Exercise aim =
All entries need to be written out verbatim, with pictures omitted.

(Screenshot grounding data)
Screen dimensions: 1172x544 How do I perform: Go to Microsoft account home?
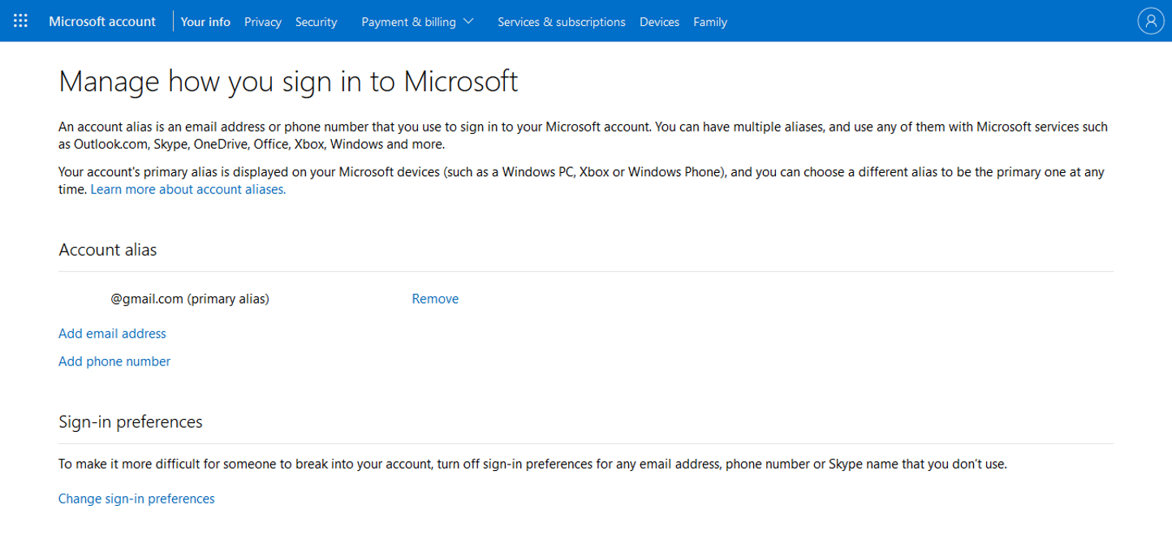(102, 21)
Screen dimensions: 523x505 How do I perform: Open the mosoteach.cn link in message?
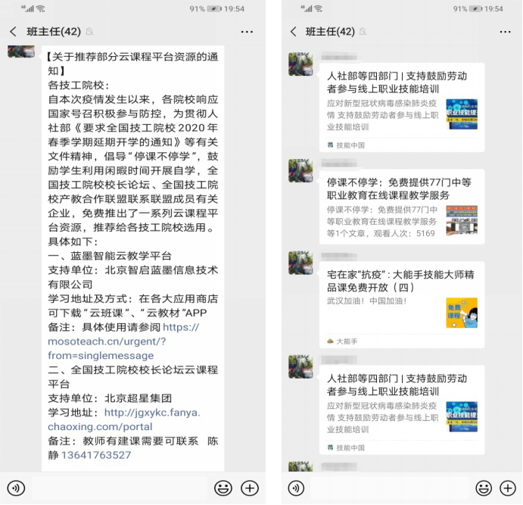(123, 341)
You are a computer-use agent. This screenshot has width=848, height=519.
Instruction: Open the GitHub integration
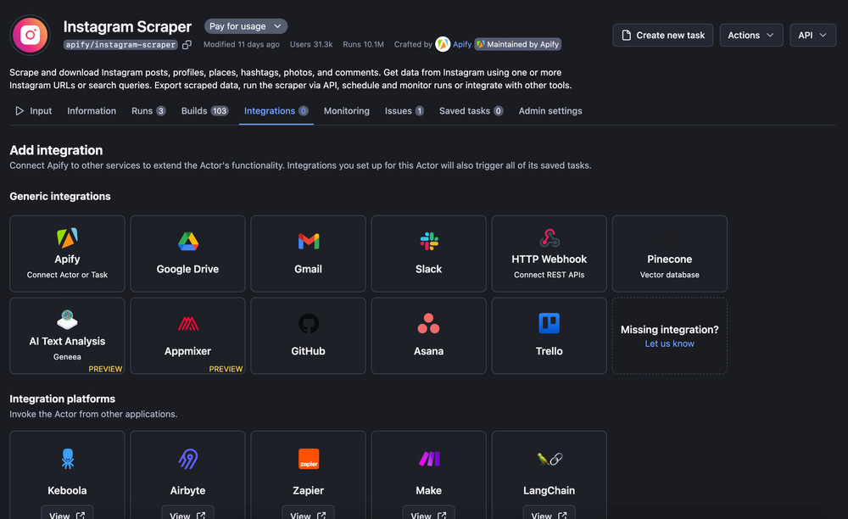click(308, 335)
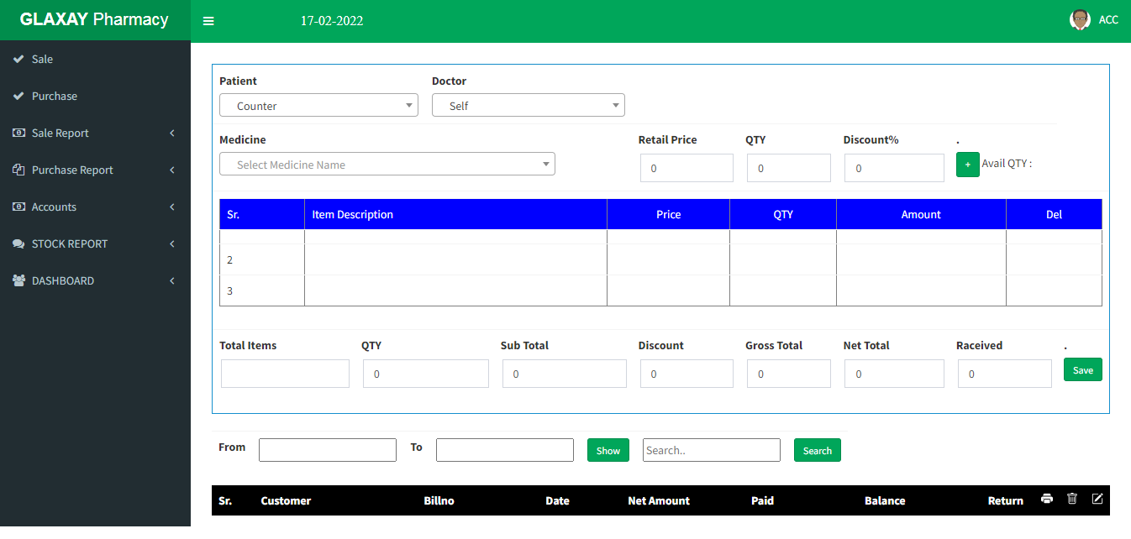The height and width of the screenshot is (539, 1131).
Task: Focus the From date input field
Action: 327,450
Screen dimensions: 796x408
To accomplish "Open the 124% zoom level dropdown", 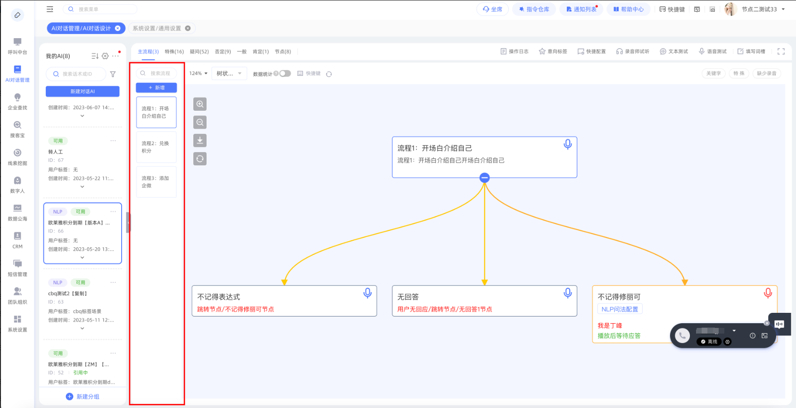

Answer space =
Screen dimensions: 1172x544 How do I perform: Go to Microsoft account home?
(102, 21)
Screen dimensions: 523x505 How do I perform: Open the mosoteach.cn link in message?
(123, 341)
You are a computer-use agent. This screenshot has width=848, height=519.
Instruction: Open the GitHub integration
click(308, 335)
The height and width of the screenshot is (539, 1131).
Task: Focus the From date input field
Action: 327,450
Screen dimensions: 796x408
To accomplish "Open the 124% zoom level dropdown", 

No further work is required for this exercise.